____ Source records

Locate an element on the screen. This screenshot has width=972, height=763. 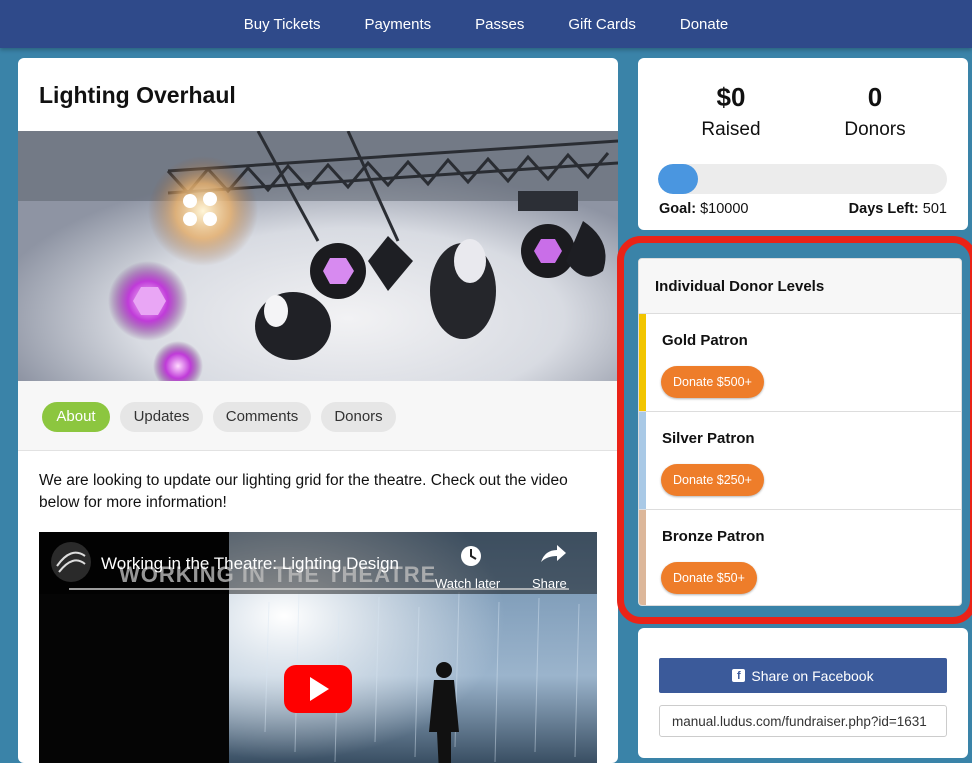
progress-fill is located at coordinates (678, 179).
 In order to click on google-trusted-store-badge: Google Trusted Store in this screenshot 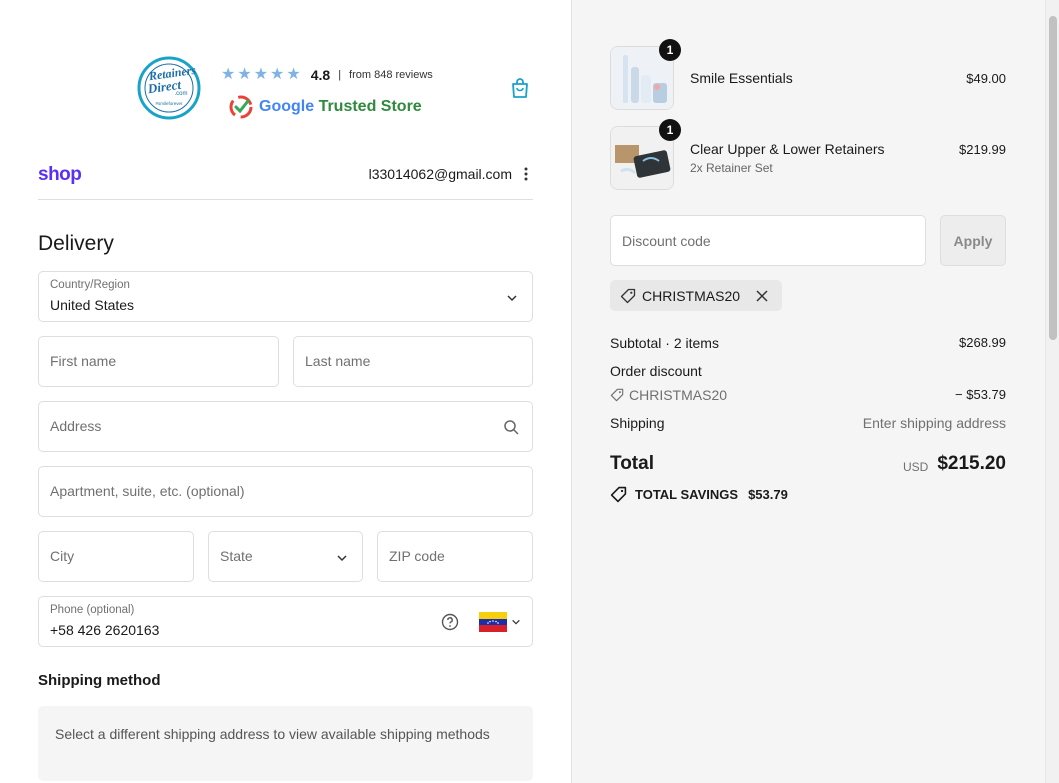, I will do `click(326, 107)`.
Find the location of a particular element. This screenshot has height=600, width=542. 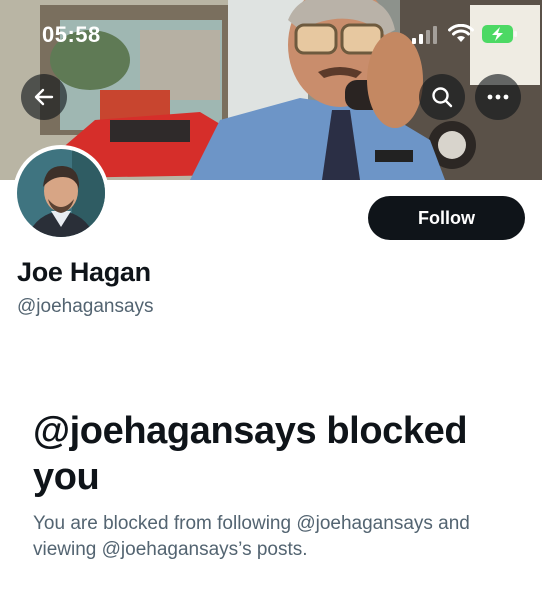

search-icon is located at coordinates (442, 98).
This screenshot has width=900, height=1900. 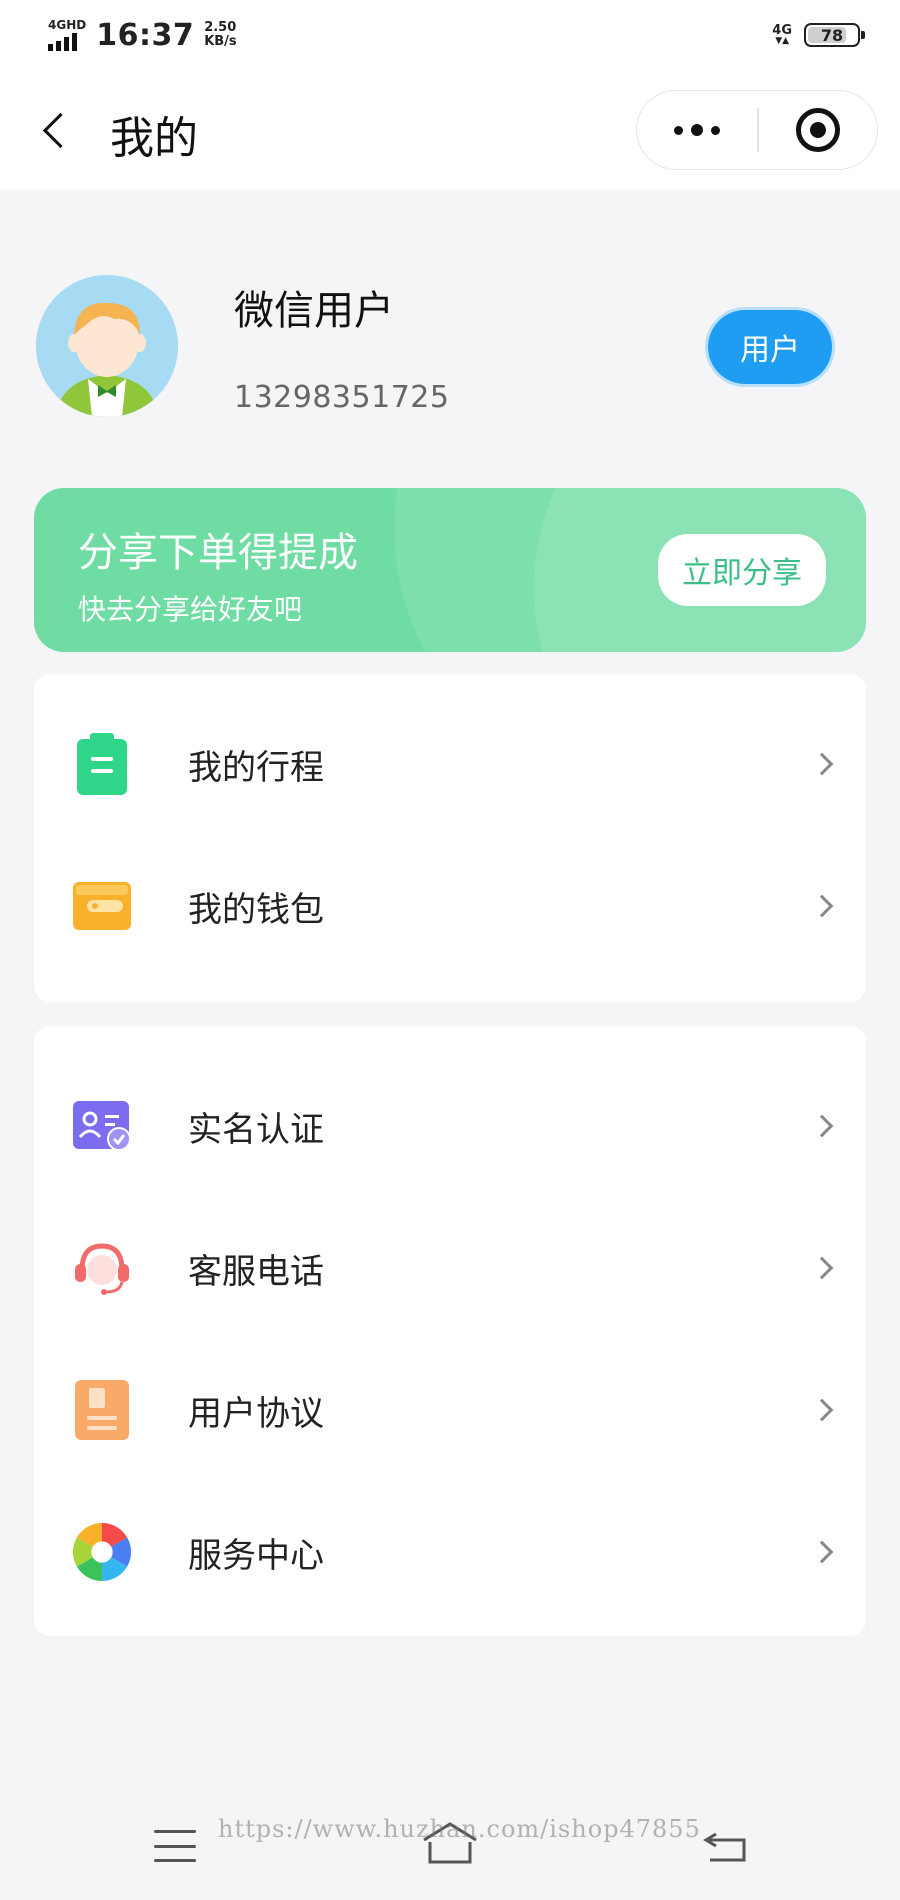 What do you see at coordinates (460, 1829) in the screenshot?
I see `watermark-text: https://www.huzhan.com/ishop47855` at bounding box center [460, 1829].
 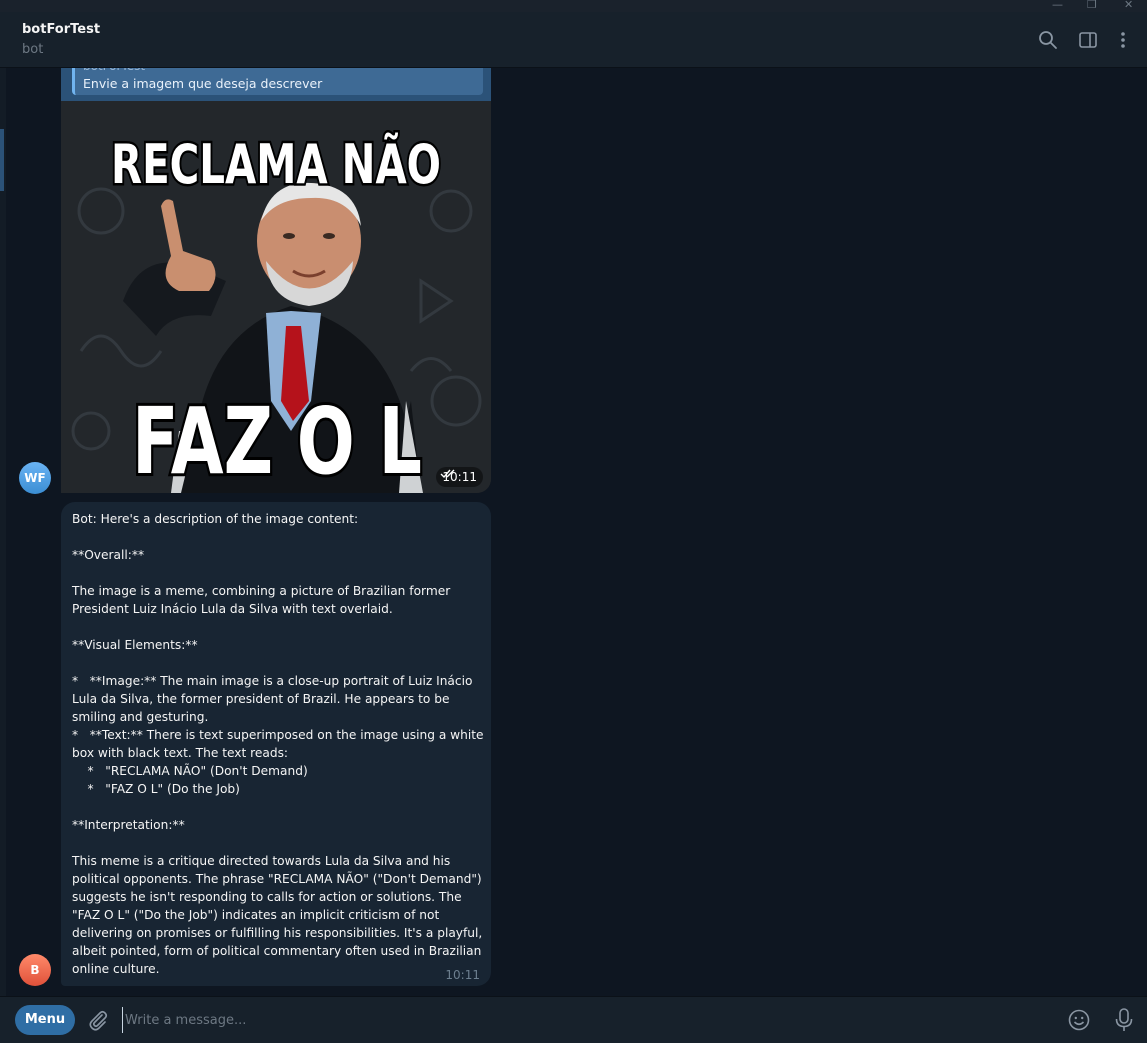 What do you see at coordinates (1048, 40) in the screenshot?
I see `search-icon` at bounding box center [1048, 40].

________

■ Your instructions ■
Turn the material above into a Markdown table with the columns Row and Line. Start with the line containing "Find the location" and go through the line containing "search-icon is located", numbering each row, skipping blank lines, and leaving out the pictures.

■ Output for this task ■
| Row | Line |
|---|---|
| 1 | Find the location of a particular element. This screenshot has height=600, width=542.  |
| 2 | search-icon is located at coordinates (442, 98). |